### How to complete this task
Print the data once more, exactly as supplied.

Listed entries below:

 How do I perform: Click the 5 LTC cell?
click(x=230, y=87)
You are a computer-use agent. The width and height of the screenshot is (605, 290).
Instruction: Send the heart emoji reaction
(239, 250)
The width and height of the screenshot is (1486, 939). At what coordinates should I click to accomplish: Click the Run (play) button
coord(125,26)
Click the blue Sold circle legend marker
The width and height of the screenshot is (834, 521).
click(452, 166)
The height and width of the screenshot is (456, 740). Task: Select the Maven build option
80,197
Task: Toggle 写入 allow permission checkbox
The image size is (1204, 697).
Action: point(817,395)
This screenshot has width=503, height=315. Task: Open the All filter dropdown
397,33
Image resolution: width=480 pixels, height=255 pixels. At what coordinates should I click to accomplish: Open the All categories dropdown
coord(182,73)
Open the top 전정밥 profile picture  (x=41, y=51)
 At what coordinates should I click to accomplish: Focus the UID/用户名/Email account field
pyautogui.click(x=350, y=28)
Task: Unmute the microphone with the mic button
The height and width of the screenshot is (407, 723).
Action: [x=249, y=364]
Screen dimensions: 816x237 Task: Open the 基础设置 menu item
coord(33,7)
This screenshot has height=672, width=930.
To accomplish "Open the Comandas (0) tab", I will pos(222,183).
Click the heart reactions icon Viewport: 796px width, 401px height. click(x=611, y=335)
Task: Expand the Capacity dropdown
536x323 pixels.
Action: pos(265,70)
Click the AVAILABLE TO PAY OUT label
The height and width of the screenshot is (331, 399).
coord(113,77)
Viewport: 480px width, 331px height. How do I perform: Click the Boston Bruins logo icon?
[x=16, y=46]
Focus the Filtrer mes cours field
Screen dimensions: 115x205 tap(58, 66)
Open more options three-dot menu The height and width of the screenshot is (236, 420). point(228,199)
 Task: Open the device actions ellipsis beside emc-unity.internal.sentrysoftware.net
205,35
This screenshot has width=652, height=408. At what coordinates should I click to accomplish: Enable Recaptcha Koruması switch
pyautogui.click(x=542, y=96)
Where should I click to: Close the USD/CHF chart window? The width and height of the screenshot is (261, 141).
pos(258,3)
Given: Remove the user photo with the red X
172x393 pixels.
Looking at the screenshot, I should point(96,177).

End of Listed entries.

### Solved problem
 How do I perform: Click the 5 LTC cell?
click(x=230, y=87)
You are a computer-use agent. The width and height of the screenshot is (605, 290).
Instruction: Send the heart emoji reaction
(239, 250)
The width and height of the screenshot is (1486, 939). At what coordinates should I click to accomplish: Click the Run (play) button
coord(125,26)
Click the blue Sold circle legend marker
The width and height of the screenshot is (834, 521).
click(452, 166)
The height and width of the screenshot is (456, 740). Task: Select the Maven build option
80,197
Task: Toggle 写入 allow permission checkbox
The image size is (1204, 697).
Action: point(817,395)
This screenshot has width=503, height=315. Task: Open the All filter dropdown
397,33
Image resolution: width=480 pixels, height=255 pixels. At what coordinates should I click to accomplish: Open the All categories dropdown
coord(182,73)
Open the top 전정밥 profile picture  (x=41, y=51)
 At what coordinates should I click to accomplish: Focus the UID/用户名/Email account field
pyautogui.click(x=350, y=28)
Task: Unmute the microphone with the mic button
The height and width of the screenshot is (407, 723).
Action: [x=249, y=364]
Screen dimensions: 816x237 Task: Open the 基础设置 menu item
coord(33,7)
This screenshot has height=672, width=930.
To accomplish "Open the Comandas (0) tab", I will pos(222,183).
Click the heart reactions icon Viewport: 796px width, 401px height. click(x=611, y=335)
Task: Expand the Capacity dropdown
536x323 pixels.
Action: pos(265,70)
Click the AVAILABLE TO PAY OUT label
The height and width of the screenshot is (331, 399).
coord(113,77)
Viewport: 480px width, 331px height. How do I perform: Click the Boston Bruins logo icon?
[x=16, y=46]
Focus the Filtrer mes cours field
Screen dimensions: 115x205 tap(58, 66)
Open more options three-dot menu The height and width of the screenshot is (236, 420). point(228,199)
 Task: Open the device actions ellipsis beside emc-unity.internal.sentrysoftware.net
205,35
This screenshot has width=652, height=408. At what coordinates should I click to accomplish: Enable Recaptcha Koruması switch
pyautogui.click(x=542, y=96)
Where should I click to: Close the USD/CHF chart window? The width and height of the screenshot is (261, 141).
pos(258,3)
Given: Remove the user photo with the red X
172x393 pixels.
Looking at the screenshot, I should point(96,177).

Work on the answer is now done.